In “On Line,” the languages of fishing and computers converge and create metaphors to describe the craft of poetry: “We row out into the dark./ We fish all night, no nets. Sometimes/ we weight or bait each other’s hooks,/ testing what our lines can catch./ May the lakelife prosper.... May the lines hold good.” The poem employs punning as a kind of code and teaches its lesson obliquely: the speaker is on line yet using no nets, describing her primitive approach to fishing and also implying the inadequacy of Internet communication; we weight and we wait for fish and for poems to come; the final wish that the fishing lines hold good and firm is also a wish that the lines of her poetry hold goodness for her readers. As in many of her poems, the pleasure of words serves as both medium and message, and the reader becomes hooked.

It is precisely this pleasure that makes this collection accessible. Easy offers the satisfactions of meter and rhyme and a variety of fixed forms (including many fine sonnets). There is nothing forced or decorative about Ponsot’s formal verse. The purity of her diction practically convinces the reader that rhyme is an inevitable condition of communication, as in “Cometing”: “I like to drink my language in/ straight up, no ice no twist no spin.” We are hoodwinked here into believing what we know to be untrue: that there is no artifice in the poem’s carefully crafted music and no double entendre in her supposedly “straight up” words. As with the practiced athlete or dancer, she makes achieved grace seem natural in poem after poem.

Yet Easy offers truth as well as beauty. Ponsot’s poems present the world as it is rather than as she might wish it to be. “For Denis at Ten” describes the clear-eyed vision of the child in the poem: “Nothing reminds him of something./ He sees what is there to see.” This absolute attention to the present moment is the condition to which every artist aspires and that Ponsot achieves. In “Train to Avignon,” the elderly speaker and her companion observe a crowd of young travelers board their train. While the youngsters worry aloud about reaching their destination, nervously drinking “Cola pop-top with their chips,” trying to annihilate time, the women enjoy the journey, savoring their simple lunches (“white-fleshed peach,” “salami & bread”) in unhurried expectation of their arrival:

We, extravagant, chat easily,

take our vagrant ease. We’re off,

stopping & starting, off-season,

off-peak, on time, on our own.

Old age brings the happy condition of freedom from the bondages of time, urgency and false constraint. The women travel through life off yet on time, having learned to live in time without being its creature, certainly past their prime yet braving risks the anxious young could barely imagine. To grow old, according to Easy, is to learn to live paradox, to discover power through diminishment and to cultivate ease in extremity.

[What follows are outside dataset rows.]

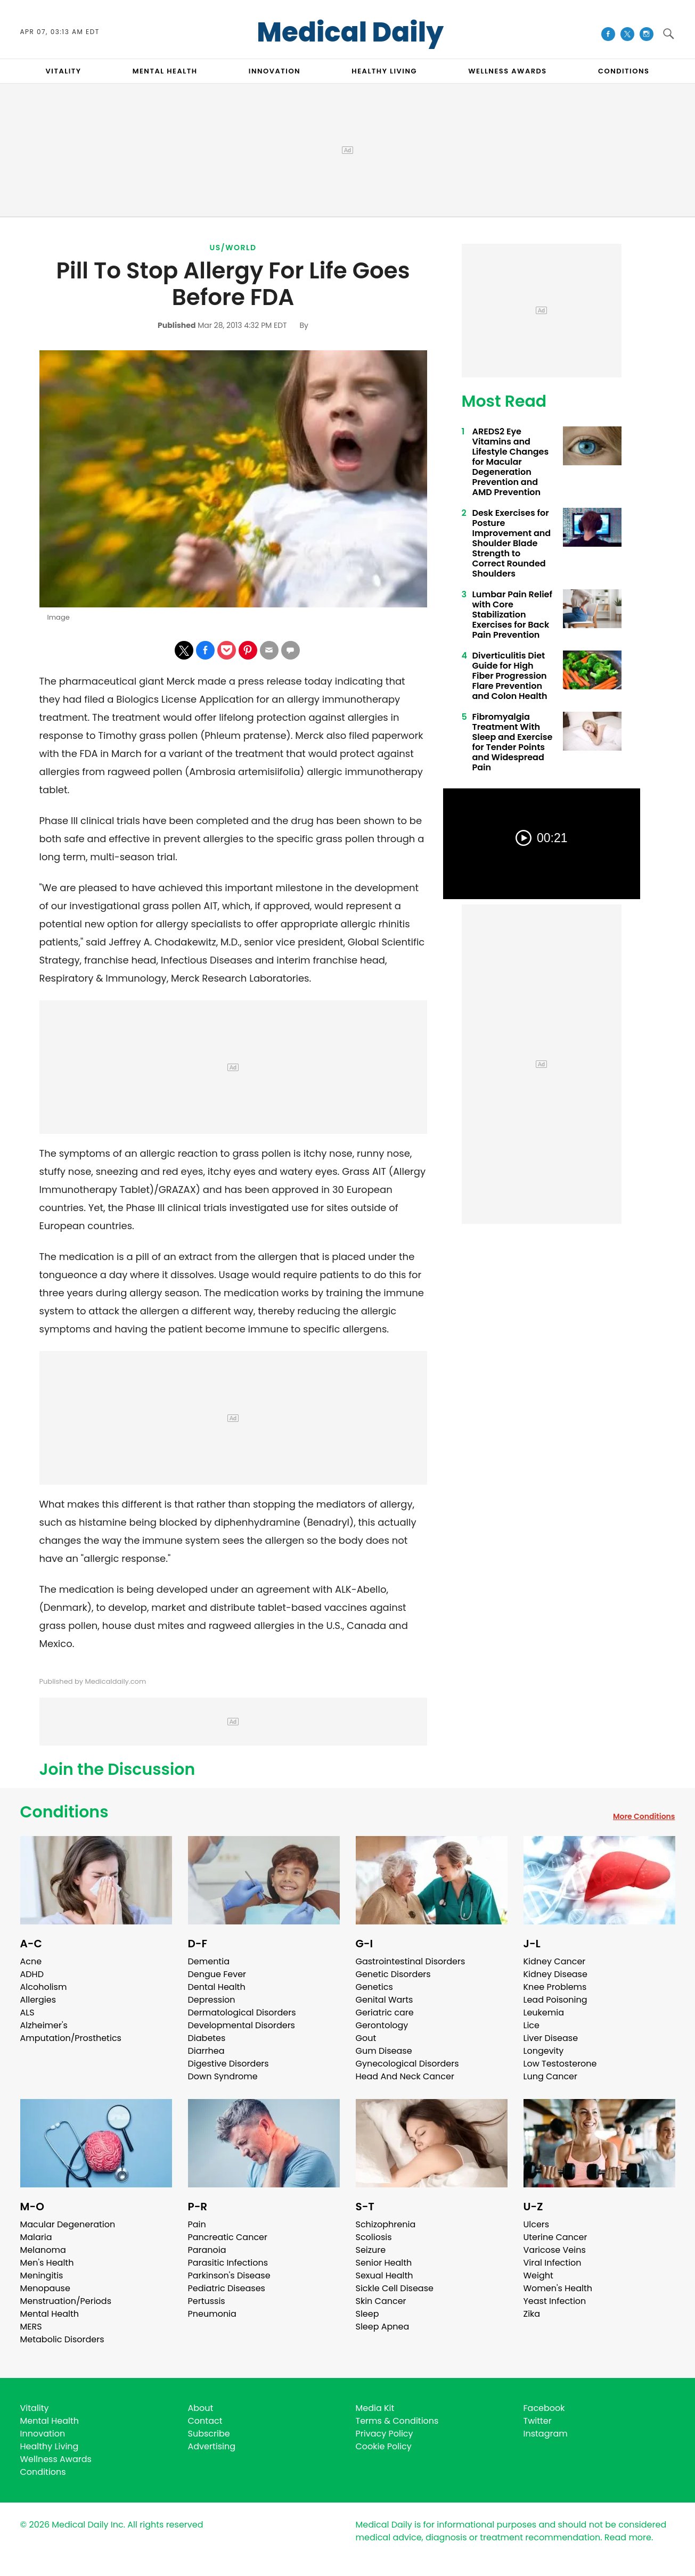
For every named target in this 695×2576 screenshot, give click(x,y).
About (201, 2408)
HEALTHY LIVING (384, 71)
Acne (31, 1961)
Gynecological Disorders (407, 2063)
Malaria (36, 2237)
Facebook (544, 2408)
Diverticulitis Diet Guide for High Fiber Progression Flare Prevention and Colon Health (509, 675)
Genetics (374, 1987)
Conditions (64, 1812)
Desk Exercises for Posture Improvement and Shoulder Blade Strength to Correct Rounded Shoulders (511, 543)
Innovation (43, 2433)
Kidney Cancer (555, 1961)
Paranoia (207, 2250)
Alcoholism (43, 1987)
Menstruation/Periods (66, 2301)
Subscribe (209, 2433)
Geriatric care (385, 2012)
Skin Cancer (381, 2301)
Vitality (34, 2408)
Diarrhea (206, 2051)
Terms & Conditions (397, 2421)
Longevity (544, 2051)
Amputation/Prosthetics (70, 2038)
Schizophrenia (386, 2224)
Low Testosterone (560, 2063)
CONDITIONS (623, 71)
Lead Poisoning (555, 2000)
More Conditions (644, 1816)
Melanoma (43, 2250)
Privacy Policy (384, 2433)
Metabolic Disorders (62, 2339)
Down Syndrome (223, 2076)
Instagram (546, 2433)
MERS (31, 2326)
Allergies (38, 2000)
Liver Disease (551, 2038)
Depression (211, 2000)
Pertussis (206, 2301)
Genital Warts (384, 2000)
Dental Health (217, 1987)
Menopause (45, 2288)
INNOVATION (274, 71)
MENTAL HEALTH (165, 71)
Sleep (367, 2314)
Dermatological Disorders (242, 2012)
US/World (233, 247)
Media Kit (375, 2408)
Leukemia (544, 2012)
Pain (197, 2224)
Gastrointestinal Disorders (410, 1961)
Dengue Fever (217, 1974)
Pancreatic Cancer (228, 2237)
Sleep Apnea (383, 2326)
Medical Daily (350, 32)
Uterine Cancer (555, 2237)
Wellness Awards (507, 71)
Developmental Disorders (241, 2025)
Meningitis (41, 2275)
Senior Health (384, 2263)
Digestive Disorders (228, 2063)
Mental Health (49, 2314)
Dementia (209, 1961)
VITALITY (63, 71)
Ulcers (537, 2224)
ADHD (32, 1974)
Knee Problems (555, 1987)
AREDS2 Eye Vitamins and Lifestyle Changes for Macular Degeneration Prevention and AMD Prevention (510, 461)
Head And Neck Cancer (405, 2076)
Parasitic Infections (228, 2263)
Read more (627, 2537)
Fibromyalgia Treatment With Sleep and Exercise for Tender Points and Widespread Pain (512, 742)
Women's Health (558, 2288)
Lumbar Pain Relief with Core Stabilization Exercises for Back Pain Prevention (512, 614)
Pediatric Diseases (226, 2288)
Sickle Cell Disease (395, 2288)
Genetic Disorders (393, 1974)
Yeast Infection (555, 2301)
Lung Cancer (551, 2076)
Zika (532, 2314)
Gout (366, 2038)
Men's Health (47, 2263)
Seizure (371, 2250)
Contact (205, 2421)
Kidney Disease (555, 1974)
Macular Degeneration (68, 2224)
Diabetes (207, 2038)
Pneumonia (212, 2314)
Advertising (212, 2446)
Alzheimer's (44, 2025)
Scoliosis (374, 2237)
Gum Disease (384, 2051)
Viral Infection (553, 2263)
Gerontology (382, 2025)
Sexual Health (384, 2275)
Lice (531, 2025)
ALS (27, 2012)
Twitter (538, 2421)
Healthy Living (49, 2446)
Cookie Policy (384, 2446)
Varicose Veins (555, 2250)
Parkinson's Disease (229, 2275)
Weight (538, 2275)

Ponsot’s poetry toes a fine line suspended over the abyss of being, even as the traffic roars beneath. The reader takes this tightrope walk with her—witnessing dark realities along with spots of joy, comprehending all as essential parts of the human whole. Poems that lament the loss of parents, the death of innocents and the sorrows of war are balanced by poems that celebrate the gift of her Catholic faith, glimpses of God in the ordinary world and the power of art and language, “whose redeeming speech spans time and tune.”

Marie Ponsot’s generous vision beholds and honors youth and age, dearth and plenty, the call of eternity as well as the exigencies of now. Easy speaks the difficult art she has mastered.